Eagle quilt, late 1860s.
Civil War Commemorative.
The eagle in the center of this quilt holds a banner with the words:
"Free and unfettered our Eagle shall soar. The reign of oppression forever is o'er."
The quilt was found in the West Virginia Heritage Quilt Search.
Click here to see the record:
It had been given to the owner's grandmother with the story that the top had been stitched by an unknown woman from Herkimer, New York.
"She had great admiration for General Grant and in the late 1860's designed and made this quilt expecting to give it to the then President Grant. She died before it was quilted (after working for two years on it) and a Mrs. Mae Petrie, who had given her a home, presented it to the owner's grandmother. The 39 stars represent the number of states in the Union in 1868. The top 13 represent the original colonies. The oak leaves are for strength and the laurel leaves for victory, and the words are for the freeing of the slaves. The ensign is the United States government."

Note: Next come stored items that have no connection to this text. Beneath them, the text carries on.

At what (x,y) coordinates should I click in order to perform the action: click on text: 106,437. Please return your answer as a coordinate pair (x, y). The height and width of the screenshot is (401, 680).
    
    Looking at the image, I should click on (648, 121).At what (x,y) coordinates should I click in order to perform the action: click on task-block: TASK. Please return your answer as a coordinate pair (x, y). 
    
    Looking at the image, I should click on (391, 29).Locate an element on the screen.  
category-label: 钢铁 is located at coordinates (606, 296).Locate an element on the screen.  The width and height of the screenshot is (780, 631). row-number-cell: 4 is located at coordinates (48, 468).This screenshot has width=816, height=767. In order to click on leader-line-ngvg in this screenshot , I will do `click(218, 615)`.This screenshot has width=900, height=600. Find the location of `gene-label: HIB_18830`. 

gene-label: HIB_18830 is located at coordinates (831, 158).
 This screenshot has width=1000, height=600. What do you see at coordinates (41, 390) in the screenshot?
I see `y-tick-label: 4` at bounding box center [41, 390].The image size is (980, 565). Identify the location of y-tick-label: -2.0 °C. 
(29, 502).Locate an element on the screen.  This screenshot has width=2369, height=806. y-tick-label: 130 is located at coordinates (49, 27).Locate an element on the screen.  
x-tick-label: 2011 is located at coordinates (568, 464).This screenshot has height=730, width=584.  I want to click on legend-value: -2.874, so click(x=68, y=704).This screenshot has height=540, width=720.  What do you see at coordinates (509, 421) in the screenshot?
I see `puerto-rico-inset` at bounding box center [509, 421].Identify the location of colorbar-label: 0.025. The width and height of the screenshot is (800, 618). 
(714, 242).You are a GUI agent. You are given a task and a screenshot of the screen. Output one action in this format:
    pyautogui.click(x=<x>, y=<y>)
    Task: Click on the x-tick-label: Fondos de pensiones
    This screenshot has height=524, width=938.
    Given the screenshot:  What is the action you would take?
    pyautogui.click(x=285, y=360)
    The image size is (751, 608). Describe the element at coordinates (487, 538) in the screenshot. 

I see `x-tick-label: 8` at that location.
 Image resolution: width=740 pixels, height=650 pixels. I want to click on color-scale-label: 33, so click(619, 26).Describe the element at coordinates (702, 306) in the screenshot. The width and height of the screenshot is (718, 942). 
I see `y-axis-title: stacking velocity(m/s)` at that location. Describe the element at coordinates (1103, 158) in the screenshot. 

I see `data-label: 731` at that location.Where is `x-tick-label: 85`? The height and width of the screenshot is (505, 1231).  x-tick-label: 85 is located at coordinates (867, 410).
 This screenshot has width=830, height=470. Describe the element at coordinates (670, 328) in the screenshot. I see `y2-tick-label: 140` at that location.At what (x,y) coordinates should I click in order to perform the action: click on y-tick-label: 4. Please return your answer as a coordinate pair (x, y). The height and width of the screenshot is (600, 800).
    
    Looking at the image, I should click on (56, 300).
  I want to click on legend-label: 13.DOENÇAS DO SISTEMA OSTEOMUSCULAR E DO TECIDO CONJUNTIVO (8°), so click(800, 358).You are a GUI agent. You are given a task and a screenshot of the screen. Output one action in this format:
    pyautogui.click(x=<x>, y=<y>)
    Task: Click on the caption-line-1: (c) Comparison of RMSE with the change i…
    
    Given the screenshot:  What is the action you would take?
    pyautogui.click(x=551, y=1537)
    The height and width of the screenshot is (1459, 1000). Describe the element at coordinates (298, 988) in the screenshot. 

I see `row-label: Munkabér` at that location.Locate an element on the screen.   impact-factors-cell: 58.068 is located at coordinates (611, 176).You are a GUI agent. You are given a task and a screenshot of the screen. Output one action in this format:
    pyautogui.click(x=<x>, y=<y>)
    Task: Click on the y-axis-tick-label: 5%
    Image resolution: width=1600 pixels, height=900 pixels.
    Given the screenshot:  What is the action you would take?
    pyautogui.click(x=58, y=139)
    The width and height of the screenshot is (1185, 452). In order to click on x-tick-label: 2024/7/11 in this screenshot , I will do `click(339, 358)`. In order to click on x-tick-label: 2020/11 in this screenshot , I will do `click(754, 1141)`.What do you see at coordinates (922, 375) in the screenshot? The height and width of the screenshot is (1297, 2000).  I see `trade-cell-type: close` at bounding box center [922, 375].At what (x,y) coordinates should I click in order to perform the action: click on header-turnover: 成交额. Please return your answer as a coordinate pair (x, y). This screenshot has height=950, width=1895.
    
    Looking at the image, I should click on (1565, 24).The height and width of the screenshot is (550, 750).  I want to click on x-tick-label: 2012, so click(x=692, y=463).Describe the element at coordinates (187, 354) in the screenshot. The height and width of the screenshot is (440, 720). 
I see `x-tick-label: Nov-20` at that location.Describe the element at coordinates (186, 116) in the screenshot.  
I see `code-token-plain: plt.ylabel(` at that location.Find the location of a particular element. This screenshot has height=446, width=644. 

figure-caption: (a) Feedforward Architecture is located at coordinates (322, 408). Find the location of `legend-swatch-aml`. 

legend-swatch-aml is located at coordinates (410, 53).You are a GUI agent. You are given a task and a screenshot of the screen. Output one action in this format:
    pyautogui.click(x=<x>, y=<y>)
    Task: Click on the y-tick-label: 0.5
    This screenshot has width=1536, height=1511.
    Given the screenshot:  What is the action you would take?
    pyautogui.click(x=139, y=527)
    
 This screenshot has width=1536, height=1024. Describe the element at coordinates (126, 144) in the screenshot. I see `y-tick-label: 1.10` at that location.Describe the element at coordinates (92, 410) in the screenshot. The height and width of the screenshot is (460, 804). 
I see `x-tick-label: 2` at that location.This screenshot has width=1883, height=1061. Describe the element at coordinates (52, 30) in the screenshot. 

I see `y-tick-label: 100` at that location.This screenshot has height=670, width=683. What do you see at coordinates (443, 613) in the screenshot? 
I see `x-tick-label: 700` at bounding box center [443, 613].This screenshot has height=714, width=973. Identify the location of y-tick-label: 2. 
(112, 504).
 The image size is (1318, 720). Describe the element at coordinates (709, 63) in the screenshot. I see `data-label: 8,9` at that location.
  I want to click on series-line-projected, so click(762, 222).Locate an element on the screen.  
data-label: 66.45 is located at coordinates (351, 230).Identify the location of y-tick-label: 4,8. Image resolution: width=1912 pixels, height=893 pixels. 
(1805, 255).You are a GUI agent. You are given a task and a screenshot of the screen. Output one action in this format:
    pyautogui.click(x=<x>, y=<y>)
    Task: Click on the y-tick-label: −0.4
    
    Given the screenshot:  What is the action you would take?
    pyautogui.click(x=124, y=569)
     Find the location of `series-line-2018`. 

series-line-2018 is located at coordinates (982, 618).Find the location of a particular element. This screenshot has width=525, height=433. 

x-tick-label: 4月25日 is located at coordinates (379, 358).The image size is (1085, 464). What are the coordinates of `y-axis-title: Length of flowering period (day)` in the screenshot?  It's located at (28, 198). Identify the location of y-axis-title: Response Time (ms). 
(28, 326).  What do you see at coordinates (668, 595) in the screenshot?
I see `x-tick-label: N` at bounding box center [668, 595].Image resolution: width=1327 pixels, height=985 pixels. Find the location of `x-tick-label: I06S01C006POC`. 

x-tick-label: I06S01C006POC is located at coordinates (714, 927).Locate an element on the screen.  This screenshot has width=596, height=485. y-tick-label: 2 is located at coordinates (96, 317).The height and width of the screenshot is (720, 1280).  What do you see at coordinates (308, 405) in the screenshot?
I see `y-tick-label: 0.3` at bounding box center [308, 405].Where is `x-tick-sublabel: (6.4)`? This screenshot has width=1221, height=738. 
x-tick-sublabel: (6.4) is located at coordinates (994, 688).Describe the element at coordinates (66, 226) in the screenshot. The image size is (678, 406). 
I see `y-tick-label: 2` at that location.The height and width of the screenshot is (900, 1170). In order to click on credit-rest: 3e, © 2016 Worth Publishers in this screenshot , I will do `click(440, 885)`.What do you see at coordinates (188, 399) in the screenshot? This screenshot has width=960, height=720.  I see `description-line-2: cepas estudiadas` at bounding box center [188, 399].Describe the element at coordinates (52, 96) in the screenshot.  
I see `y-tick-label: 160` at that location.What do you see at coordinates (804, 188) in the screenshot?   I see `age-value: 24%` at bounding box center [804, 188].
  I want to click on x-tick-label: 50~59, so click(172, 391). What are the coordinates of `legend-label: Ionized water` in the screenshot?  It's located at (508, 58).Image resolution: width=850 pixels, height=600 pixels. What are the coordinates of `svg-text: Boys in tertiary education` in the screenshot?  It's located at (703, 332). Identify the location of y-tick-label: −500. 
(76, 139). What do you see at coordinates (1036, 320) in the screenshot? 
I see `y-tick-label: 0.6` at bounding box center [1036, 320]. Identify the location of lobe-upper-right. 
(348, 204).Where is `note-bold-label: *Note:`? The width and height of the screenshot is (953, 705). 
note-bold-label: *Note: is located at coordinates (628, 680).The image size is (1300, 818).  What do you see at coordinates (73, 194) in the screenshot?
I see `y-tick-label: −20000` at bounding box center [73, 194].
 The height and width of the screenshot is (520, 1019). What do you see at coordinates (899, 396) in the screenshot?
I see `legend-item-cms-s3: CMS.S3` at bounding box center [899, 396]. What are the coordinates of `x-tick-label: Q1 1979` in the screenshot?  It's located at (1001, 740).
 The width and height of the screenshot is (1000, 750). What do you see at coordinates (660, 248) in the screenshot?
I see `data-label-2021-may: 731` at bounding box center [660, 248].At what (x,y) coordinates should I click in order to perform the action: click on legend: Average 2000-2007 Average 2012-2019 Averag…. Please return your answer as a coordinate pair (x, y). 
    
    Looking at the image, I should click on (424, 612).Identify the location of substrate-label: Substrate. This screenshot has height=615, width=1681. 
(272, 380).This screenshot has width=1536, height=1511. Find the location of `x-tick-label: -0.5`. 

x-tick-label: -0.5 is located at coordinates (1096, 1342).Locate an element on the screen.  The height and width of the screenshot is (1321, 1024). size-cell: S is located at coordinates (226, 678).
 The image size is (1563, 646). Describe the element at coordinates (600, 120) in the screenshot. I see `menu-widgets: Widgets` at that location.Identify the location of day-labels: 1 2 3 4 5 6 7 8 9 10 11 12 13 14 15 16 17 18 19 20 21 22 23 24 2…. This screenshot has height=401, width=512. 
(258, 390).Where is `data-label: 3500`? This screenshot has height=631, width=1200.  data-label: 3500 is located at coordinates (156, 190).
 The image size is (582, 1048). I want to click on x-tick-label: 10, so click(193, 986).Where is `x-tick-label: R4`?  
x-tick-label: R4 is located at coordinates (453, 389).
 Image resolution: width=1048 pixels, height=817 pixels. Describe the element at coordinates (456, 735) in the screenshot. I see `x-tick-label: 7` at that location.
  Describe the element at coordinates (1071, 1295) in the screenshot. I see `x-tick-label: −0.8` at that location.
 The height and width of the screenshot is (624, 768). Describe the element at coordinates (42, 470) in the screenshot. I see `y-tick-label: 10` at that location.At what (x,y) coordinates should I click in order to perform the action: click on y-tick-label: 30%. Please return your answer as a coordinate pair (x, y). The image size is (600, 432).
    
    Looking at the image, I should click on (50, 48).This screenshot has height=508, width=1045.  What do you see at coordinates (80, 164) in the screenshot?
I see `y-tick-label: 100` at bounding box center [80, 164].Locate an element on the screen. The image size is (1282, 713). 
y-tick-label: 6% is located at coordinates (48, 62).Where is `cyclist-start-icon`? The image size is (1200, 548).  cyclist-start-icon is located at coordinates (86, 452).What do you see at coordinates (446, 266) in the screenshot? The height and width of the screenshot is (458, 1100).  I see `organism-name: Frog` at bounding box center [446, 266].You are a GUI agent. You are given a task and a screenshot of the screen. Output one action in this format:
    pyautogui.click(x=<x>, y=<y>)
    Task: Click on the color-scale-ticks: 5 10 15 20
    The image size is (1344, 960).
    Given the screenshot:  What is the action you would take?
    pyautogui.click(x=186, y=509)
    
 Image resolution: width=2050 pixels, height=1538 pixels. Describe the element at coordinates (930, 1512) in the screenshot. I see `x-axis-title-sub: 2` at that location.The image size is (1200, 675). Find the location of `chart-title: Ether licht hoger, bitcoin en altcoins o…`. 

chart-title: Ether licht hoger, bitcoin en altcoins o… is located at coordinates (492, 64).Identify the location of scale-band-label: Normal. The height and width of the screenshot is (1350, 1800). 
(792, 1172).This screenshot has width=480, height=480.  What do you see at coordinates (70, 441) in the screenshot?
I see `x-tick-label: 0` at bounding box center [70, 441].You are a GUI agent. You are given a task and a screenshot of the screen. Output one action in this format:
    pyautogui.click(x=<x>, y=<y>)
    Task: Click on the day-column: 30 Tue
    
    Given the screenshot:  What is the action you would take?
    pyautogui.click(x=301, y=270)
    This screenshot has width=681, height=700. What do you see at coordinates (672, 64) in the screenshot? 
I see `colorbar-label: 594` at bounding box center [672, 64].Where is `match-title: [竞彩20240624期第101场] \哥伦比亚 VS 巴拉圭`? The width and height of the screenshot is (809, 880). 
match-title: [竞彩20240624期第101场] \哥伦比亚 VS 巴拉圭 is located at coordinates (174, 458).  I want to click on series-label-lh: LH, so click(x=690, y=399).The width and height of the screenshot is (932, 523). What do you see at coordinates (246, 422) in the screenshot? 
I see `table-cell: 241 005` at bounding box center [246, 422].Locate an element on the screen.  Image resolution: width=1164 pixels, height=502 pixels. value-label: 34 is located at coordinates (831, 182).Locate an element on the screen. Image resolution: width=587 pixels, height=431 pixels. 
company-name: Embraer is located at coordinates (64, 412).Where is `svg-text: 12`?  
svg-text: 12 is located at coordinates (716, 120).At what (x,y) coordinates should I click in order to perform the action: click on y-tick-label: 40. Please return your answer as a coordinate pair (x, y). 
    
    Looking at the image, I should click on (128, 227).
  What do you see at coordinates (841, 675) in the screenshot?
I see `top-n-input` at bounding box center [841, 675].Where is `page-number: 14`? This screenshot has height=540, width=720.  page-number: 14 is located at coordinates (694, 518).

This must be the "ensign" that stands for the U.S. Government. It's an unusual image, a furled flag that may be a bud. Like the poetry, this might be original to the quiltmaker.
When we were working on my first book about Civil War quilts Terry Thompson made this imaginative quilt she called Union Star. She included the furled flag ensign in the center left.
Below is the caption from
Quilts From the Civil War.
Apparently the family had the original top quilted later. The applique looks like an unfinished design---the maker needed another year or two. The center is so detailed and impressive, one would guess she had equally elaborate plans for a border.